DATA PROVIDED START
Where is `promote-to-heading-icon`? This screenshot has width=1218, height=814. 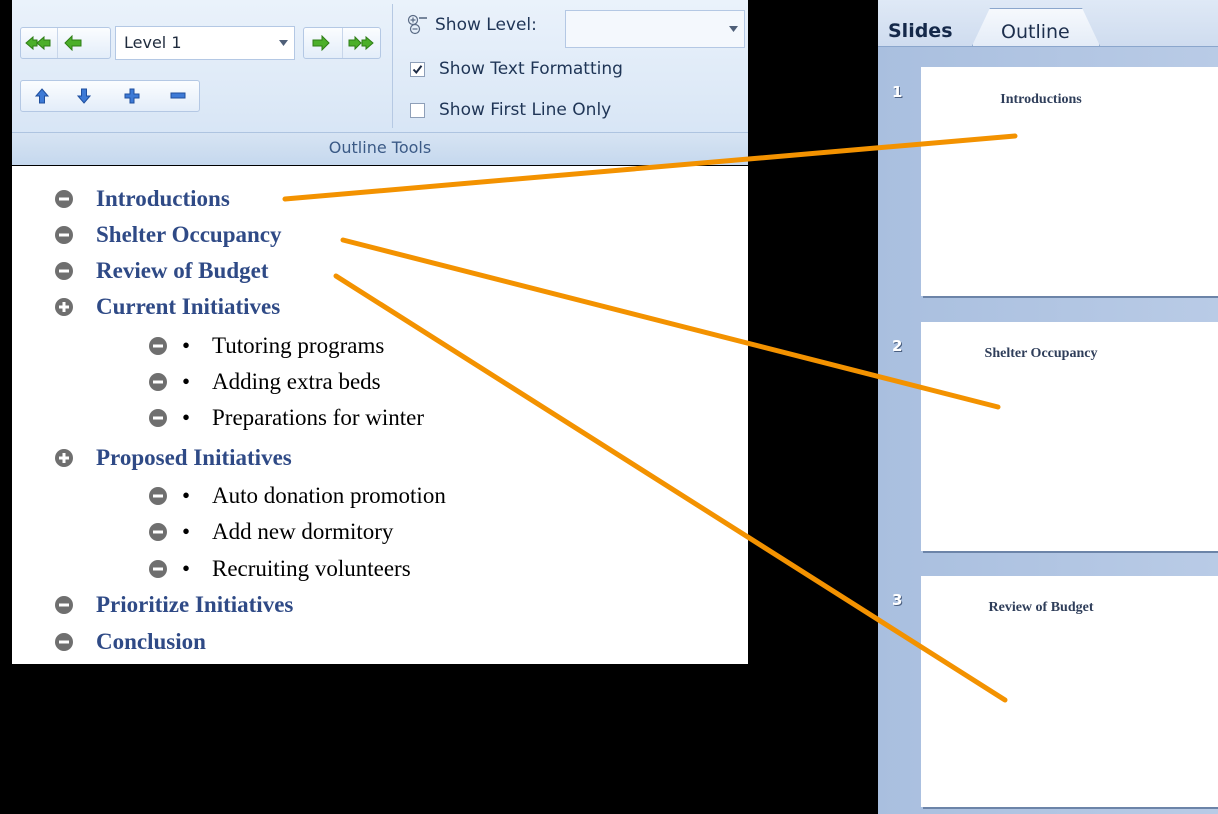
promote-to-heading-icon is located at coordinates (38, 43).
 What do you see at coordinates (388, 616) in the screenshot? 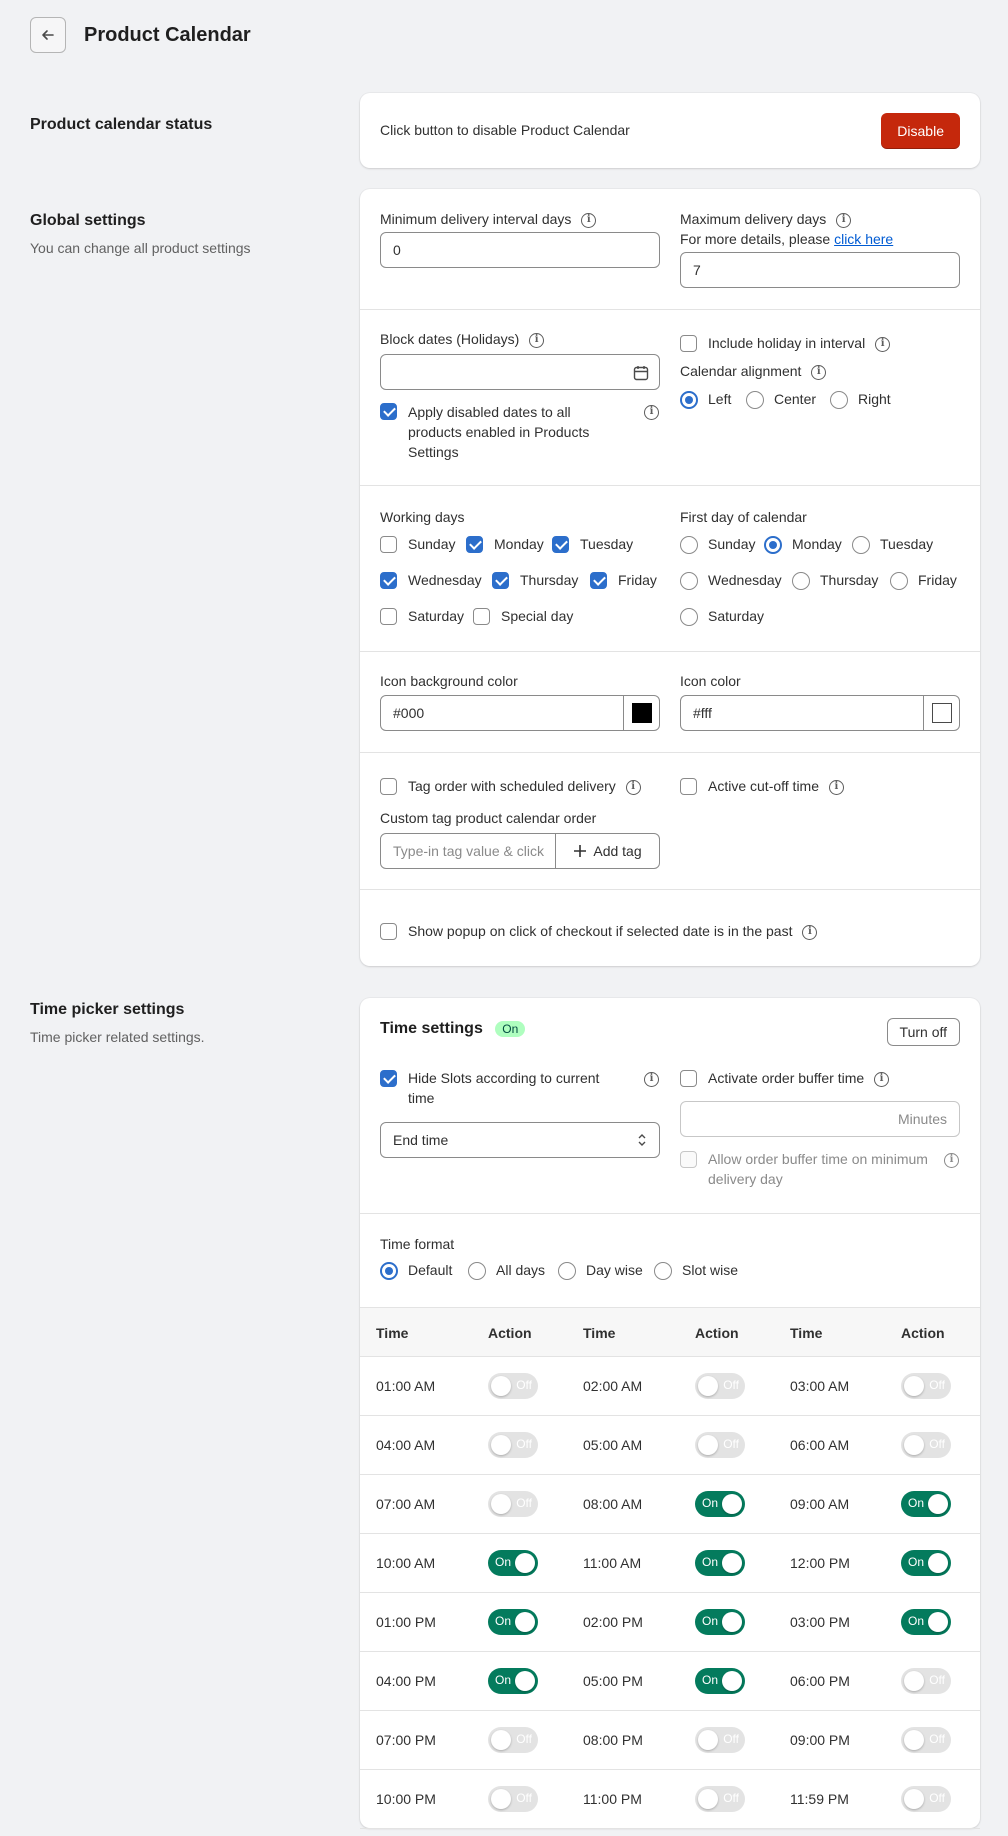
I see `working-day-saturday-checkbox` at bounding box center [388, 616].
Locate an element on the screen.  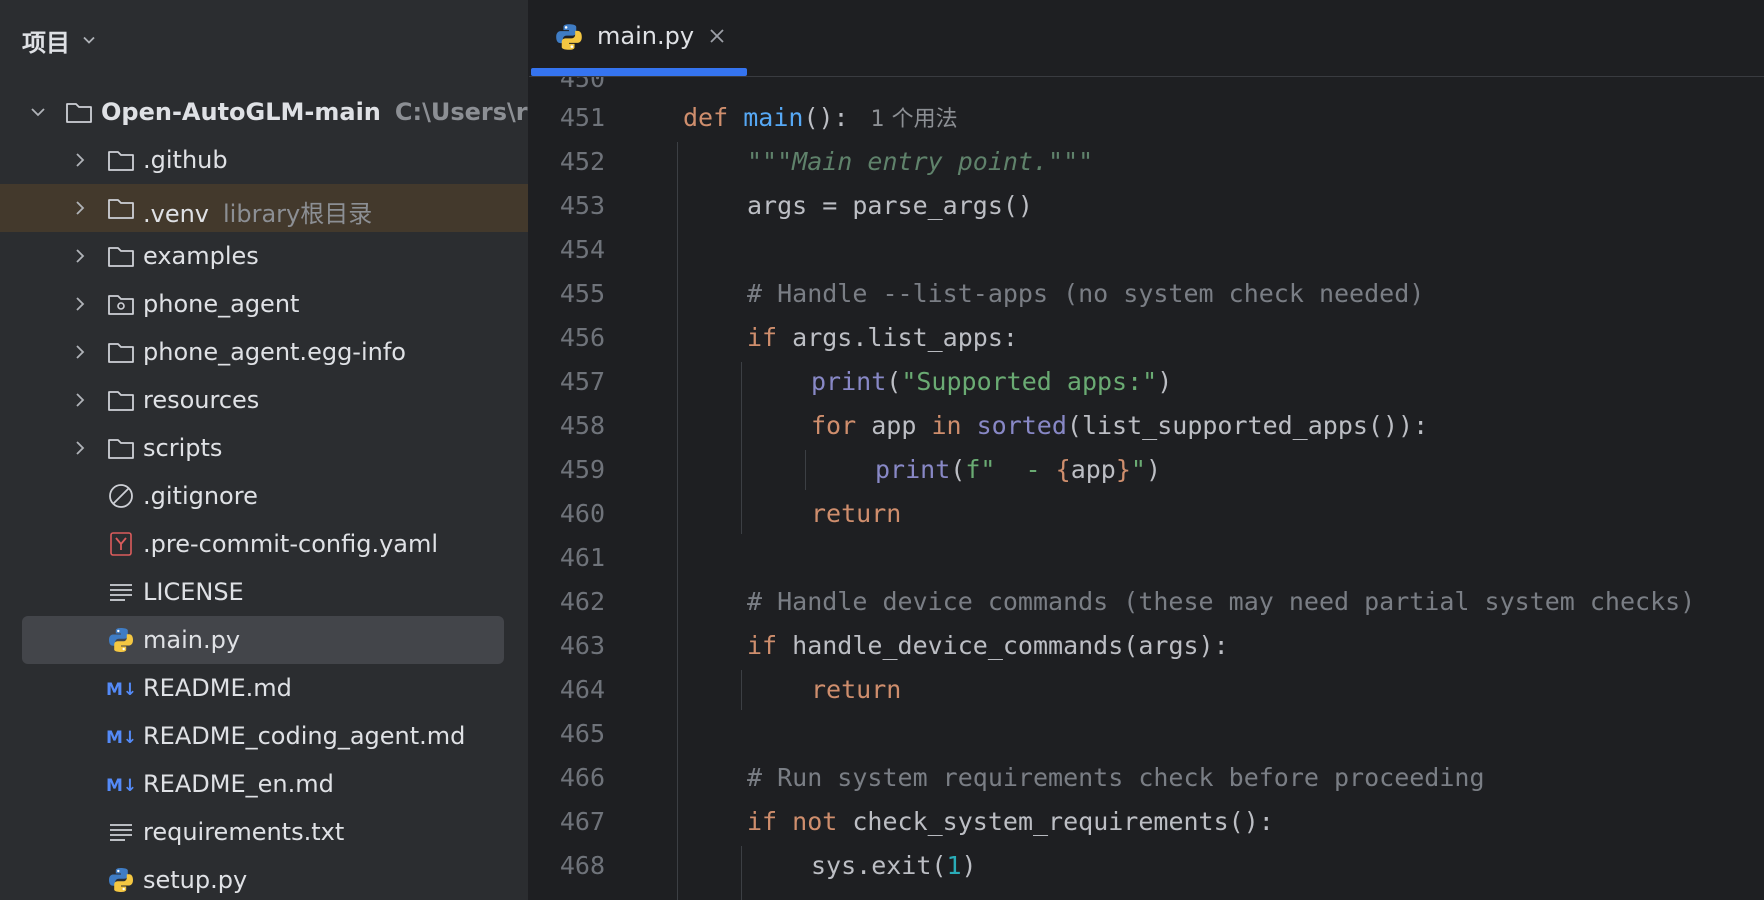
tree-item: M↓ README.md is located at coordinates (264, 688).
DATA PROVIDED END
(WHAT IS EXPECTED): Put every line of the records above into a Markdown table with the columns Row and Line, numbering each row and omitting blank lines. Leave the pictures out of the answer.

(TASK RESPONSE):
| Row | Line |
|---|---|
| 1 | Where is `promote-to-heading-icon`? This screenshot has width=1218, height=814.  |
| 2 | promote-to-heading-icon is located at coordinates (38, 43). |
| 3 |  What do you see at coordinates (388, 616) in the screenshot?  |
| 4 | I see `working-day-saturday-checkbox` at bounding box center [388, 616]. |
| 5 | Locate an element on the screen.   |
| 6 | tree-item: M↓ README.md is located at coordinates (264, 688). |